13. Sharing vacua on HuggingFace#

Curated vacua can be uploaded to the community repo aschachner/vacua_vault (overridable via STRINGFORGE_VAULT_REPO or stringforge.set_vault_repo(repo_id)).

Three methods:

Method

Purpose

db.push_vacua_to_hub(df, label, committed_by, model, ..., create_pr=True)

Upload a parquet of rows under community/{hf_username}_{label}.parquet. Opens a PR by default.

db.fetch_vacua_from_hub(model=..., label=..., include_community=False)

Download curated (and optionally community) files for a specific model.

db.list_hub_vacua(h12=..., label=..., ...)

Browse the remote catalog.parquet using the same filter API as query_designated.

Filename convention (Option A): free-form snake-case labels matching ^[A-Za-z0-9][A-Za-z0-9_-]*$. Classification (susy, method, nmax, qualifiers) lives in parquet key-value metadata, not the filename. _v{n} is auto-appended on collision when if_exists="new_version".

• **Stored rows**
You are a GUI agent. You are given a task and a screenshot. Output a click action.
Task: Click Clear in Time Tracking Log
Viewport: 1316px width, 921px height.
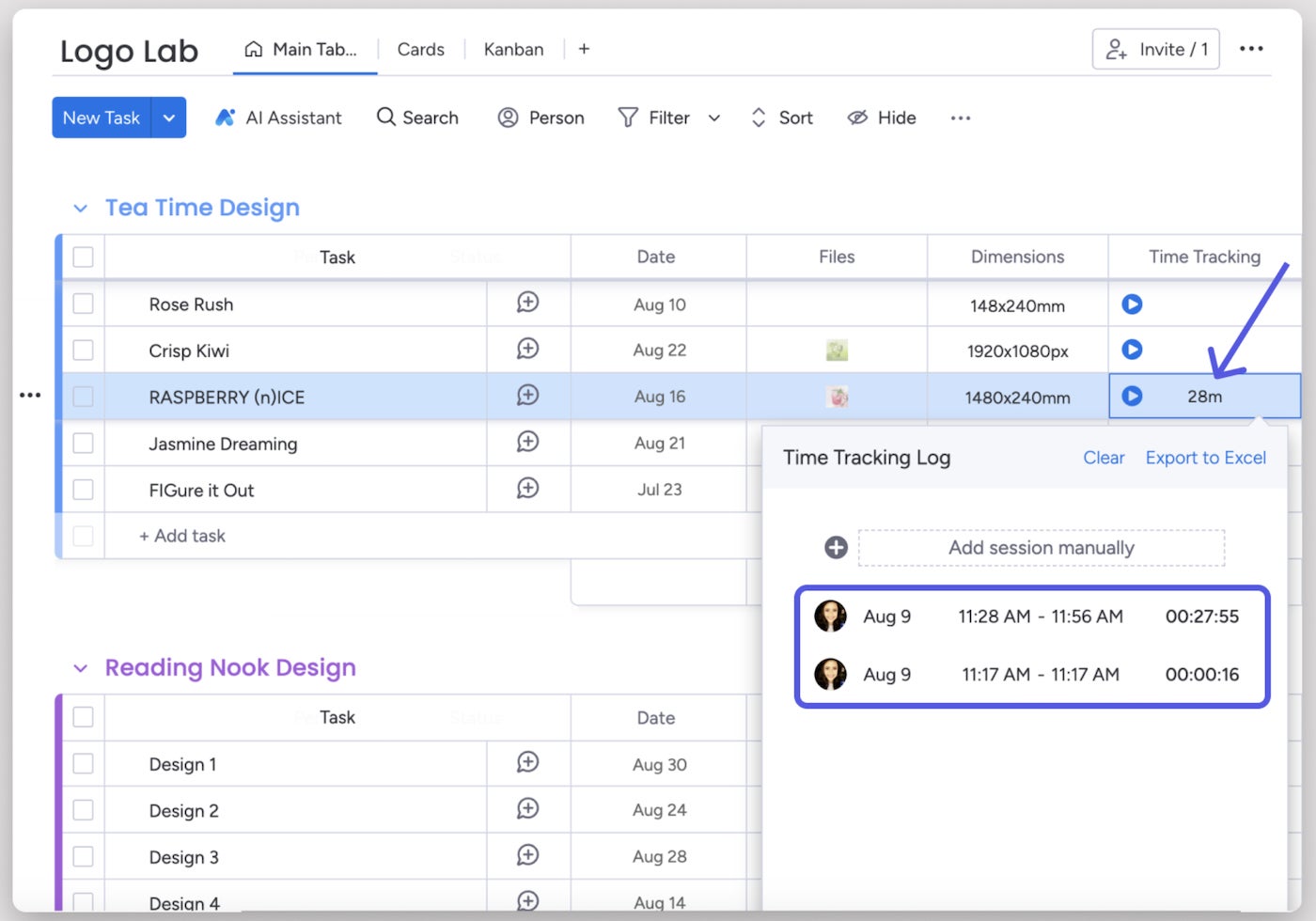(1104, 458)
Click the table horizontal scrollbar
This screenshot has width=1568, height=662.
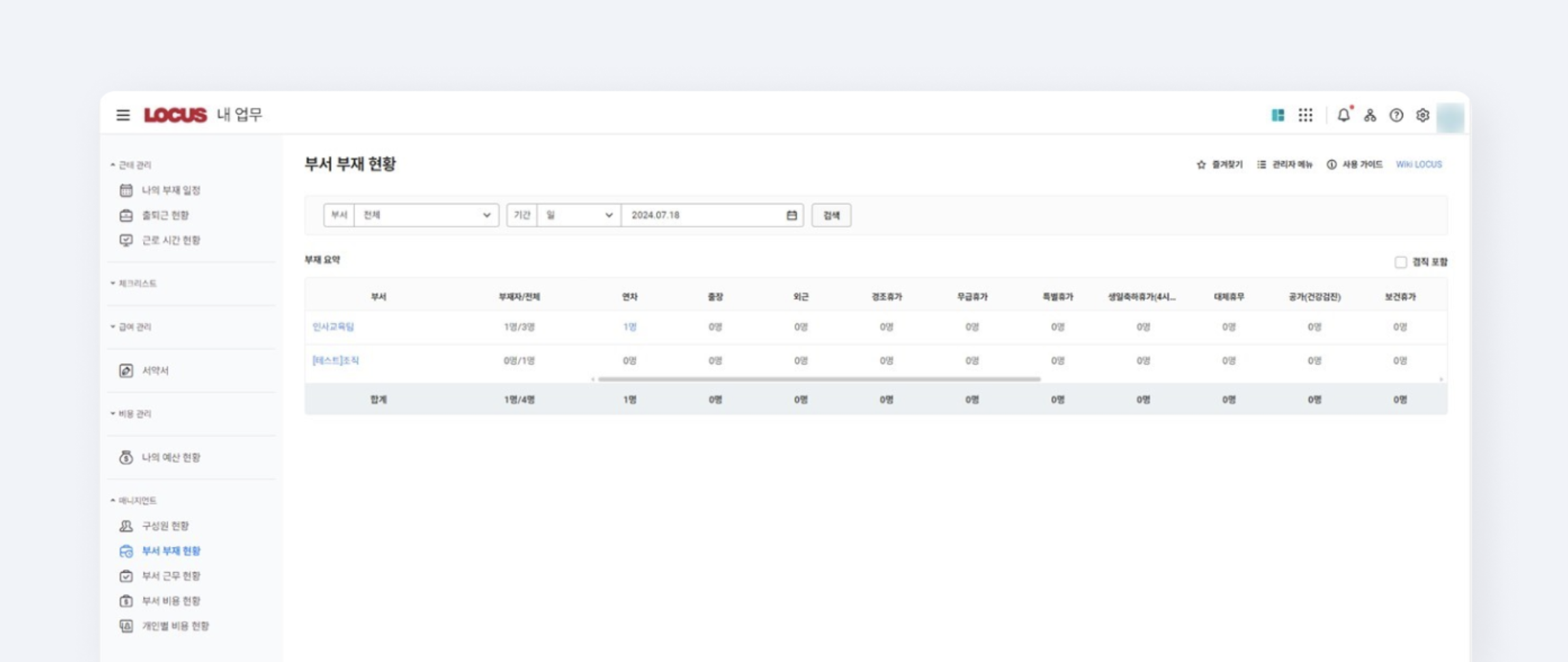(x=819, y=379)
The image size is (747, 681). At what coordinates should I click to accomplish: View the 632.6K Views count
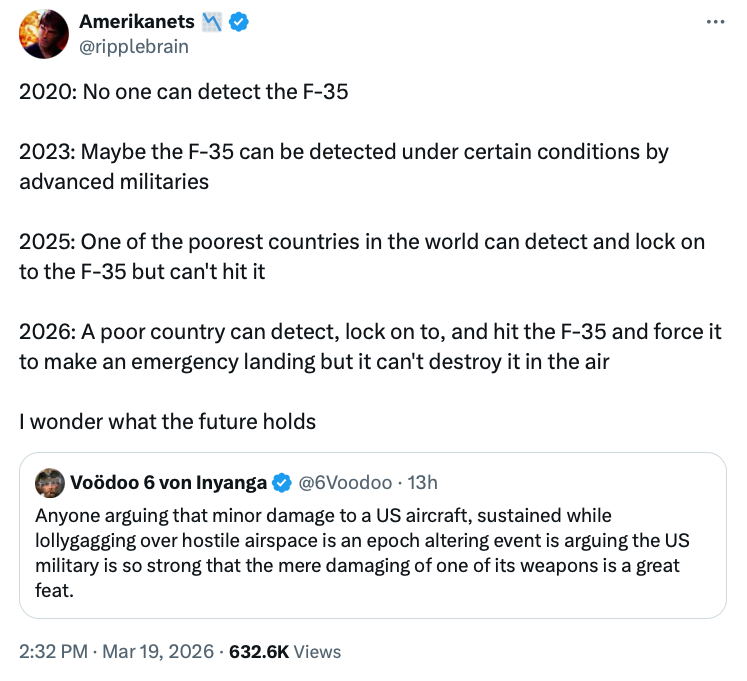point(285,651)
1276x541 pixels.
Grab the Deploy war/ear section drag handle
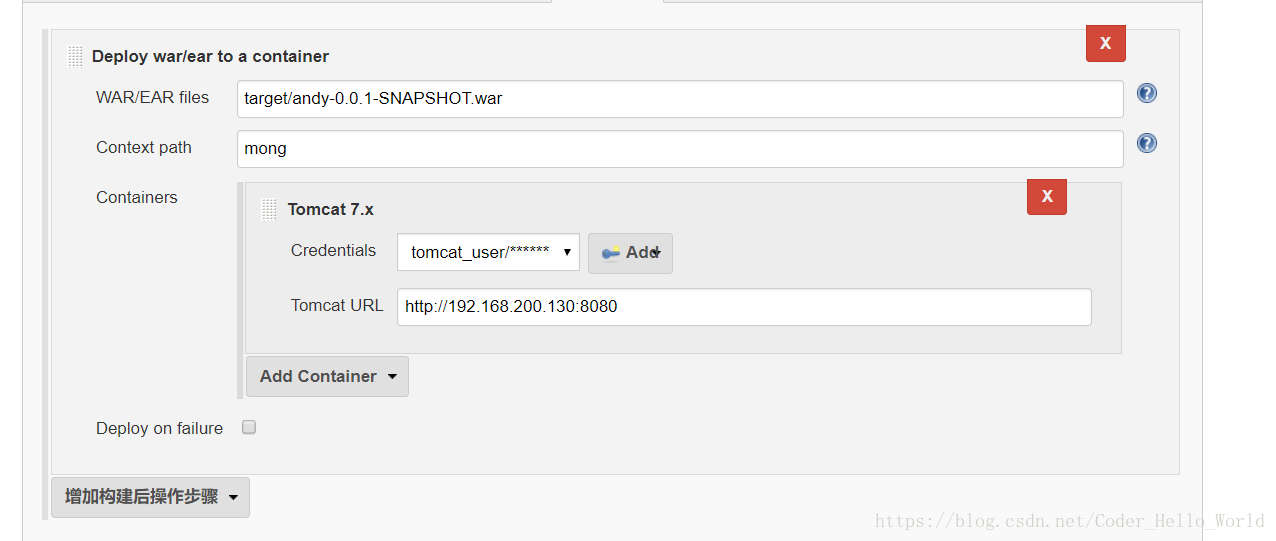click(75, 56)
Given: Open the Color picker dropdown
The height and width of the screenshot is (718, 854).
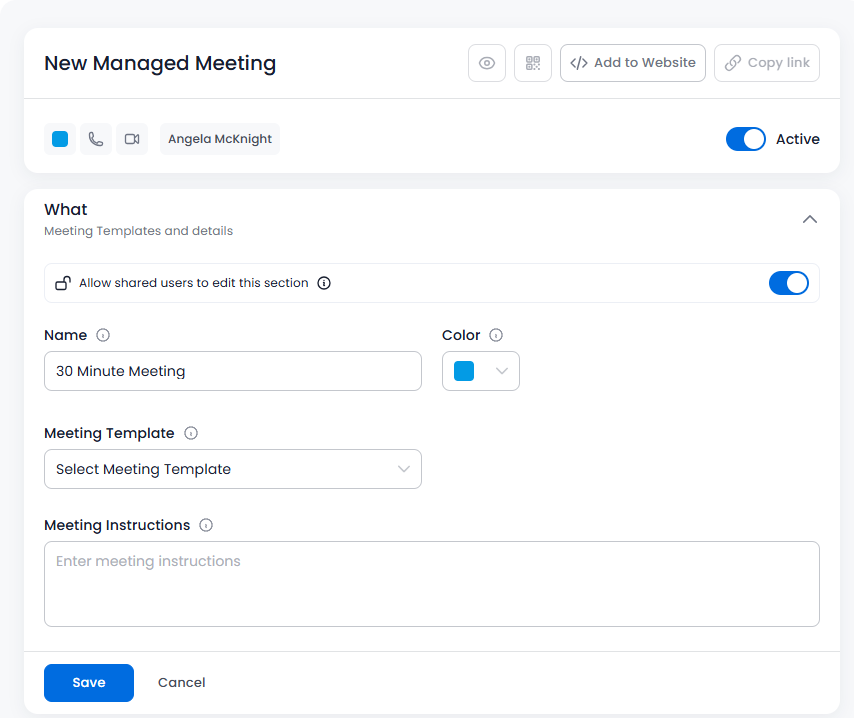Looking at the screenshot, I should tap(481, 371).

• **What to work on**
#1 List the names of all the methods described in the section on sharing vacua on HuggingFace.
#2 Rewrite as a bulleted list the paragraph in the section on sharing vacua on HuggingFace that begins "Filename convention (Option A)", keeping its main facts.

• **Written answers**
#1
- db.push_vacua_to_hub
- db.fetch_vacua_from_hub
- db.list_hub_vacua

#2
- Labels are free-form snake-case and must match ^[A-Za-z0-9][A-Za-z0-9_-]*$.
- Classification (susy, method, nmax, qualifiers) is stored in parquet key-value metadata, not in the filename.
- When if_exists="new_version", _v{n} is appended automatically on a name collision.